REQUEST: Copy every row below word for word, keeping each line unchanged.
start GIVEN INFORMATION
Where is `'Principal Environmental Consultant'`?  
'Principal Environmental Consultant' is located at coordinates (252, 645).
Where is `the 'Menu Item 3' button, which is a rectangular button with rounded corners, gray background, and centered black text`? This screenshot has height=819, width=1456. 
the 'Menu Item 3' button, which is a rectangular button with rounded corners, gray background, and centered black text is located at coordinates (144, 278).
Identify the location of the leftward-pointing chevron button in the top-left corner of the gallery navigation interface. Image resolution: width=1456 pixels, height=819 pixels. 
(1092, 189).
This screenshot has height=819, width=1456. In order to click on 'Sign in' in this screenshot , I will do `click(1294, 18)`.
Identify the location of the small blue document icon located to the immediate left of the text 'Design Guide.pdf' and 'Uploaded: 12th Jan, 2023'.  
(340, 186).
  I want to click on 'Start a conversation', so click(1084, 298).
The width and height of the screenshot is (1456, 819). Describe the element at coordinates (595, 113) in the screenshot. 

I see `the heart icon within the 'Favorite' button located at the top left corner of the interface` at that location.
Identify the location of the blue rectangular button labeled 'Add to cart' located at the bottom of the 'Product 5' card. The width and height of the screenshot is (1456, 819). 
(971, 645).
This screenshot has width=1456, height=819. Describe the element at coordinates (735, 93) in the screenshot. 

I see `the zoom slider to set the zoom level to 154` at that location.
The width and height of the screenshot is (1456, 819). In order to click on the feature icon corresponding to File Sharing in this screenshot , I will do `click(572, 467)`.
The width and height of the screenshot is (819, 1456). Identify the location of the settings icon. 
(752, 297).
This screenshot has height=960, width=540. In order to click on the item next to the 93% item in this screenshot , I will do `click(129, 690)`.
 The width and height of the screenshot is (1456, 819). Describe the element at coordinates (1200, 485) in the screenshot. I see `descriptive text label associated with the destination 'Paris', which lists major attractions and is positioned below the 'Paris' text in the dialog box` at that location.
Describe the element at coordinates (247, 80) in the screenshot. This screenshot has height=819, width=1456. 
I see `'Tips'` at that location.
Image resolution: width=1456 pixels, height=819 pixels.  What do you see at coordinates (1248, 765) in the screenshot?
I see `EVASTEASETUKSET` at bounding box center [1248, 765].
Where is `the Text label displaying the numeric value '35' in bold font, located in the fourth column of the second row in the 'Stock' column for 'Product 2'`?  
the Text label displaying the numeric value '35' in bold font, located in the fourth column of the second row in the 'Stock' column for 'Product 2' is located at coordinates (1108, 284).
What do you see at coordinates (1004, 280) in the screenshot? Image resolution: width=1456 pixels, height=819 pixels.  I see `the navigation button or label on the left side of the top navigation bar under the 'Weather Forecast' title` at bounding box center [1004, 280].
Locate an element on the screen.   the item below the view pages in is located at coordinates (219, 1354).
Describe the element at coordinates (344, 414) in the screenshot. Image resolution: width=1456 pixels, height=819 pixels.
end GIVEN INFORMATION
PROBLEM SOLUTION:
Where is `'Principal Environmental Consultant'`?  
'Principal Environmental Consultant' is located at coordinates (252, 645).
Where is `the 'Menu Item 3' button, which is a rectangular button with rounded corners, gray background, and centered black text`? This screenshot has height=819, width=1456. 
the 'Menu Item 3' button, which is a rectangular button with rounded corners, gray background, and centered black text is located at coordinates (144, 278).
Identify the location of the leftward-pointing chevron button in the top-left corner of the gallery navigation interface. Image resolution: width=1456 pixels, height=819 pixels. 
(1092, 189).
This screenshot has height=819, width=1456. In order to click on 'Sign in' in this screenshot , I will do `click(1294, 18)`.
Identify the location of the small blue document icon located to the immediate left of the text 'Design Guide.pdf' and 'Uploaded: 12th Jan, 2023'.  
(340, 186).
  I want to click on 'Start a conversation', so click(1084, 298).
The width and height of the screenshot is (1456, 819). Describe the element at coordinates (595, 113) in the screenshot. 

I see `the heart icon within the 'Favorite' button located at the top left corner of the interface` at that location.
Identify the location of the blue rectangular button labeled 'Add to cart' located at the bottom of the 'Product 5' card. The width and height of the screenshot is (1456, 819). 
(971, 645).
This screenshot has width=1456, height=819. Describe the element at coordinates (735, 93) in the screenshot. 

I see `the zoom slider to set the zoom level to 154` at that location.
The width and height of the screenshot is (1456, 819). In order to click on the feature icon corresponding to File Sharing in this screenshot , I will do `click(572, 467)`.
The width and height of the screenshot is (819, 1456). Identify the location of the settings icon. 
(752, 297).
This screenshot has height=960, width=540. In order to click on the item next to the 93% item in this screenshot , I will do `click(129, 690)`.
 The width and height of the screenshot is (1456, 819). Describe the element at coordinates (1200, 485) in the screenshot. I see `descriptive text label associated with the destination 'Paris', which lists major attractions and is positioned below the 'Paris' text in the dialog box` at that location.
Describe the element at coordinates (247, 80) in the screenshot. This screenshot has height=819, width=1456. 
I see `'Tips'` at that location.
Image resolution: width=1456 pixels, height=819 pixels.  What do you see at coordinates (1248, 765) in the screenshot?
I see `EVASTEASETUKSET` at bounding box center [1248, 765].
Where is `the Text label displaying the numeric value '35' in bold font, located in the fourth column of the second row in the 'Stock' column for 'Product 2'`?  
the Text label displaying the numeric value '35' in bold font, located in the fourth column of the second row in the 'Stock' column for 'Product 2' is located at coordinates (1108, 284).
What do you see at coordinates (1004, 280) in the screenshot? Image resolution: width=1456 pixels, height=819 pixels.  I see `the navigation button or label on the left side of the top navigation bar under the 'Weather Forecast' title` at bounding box center [1004, 280].
Locate an element on the screen.   the item below the view pages in is located at coordinates (219, 1354).
Describe the element at coordinates (344, 414) in the screenshot. Image resolution: width=1456 pixels, height=819 pixels.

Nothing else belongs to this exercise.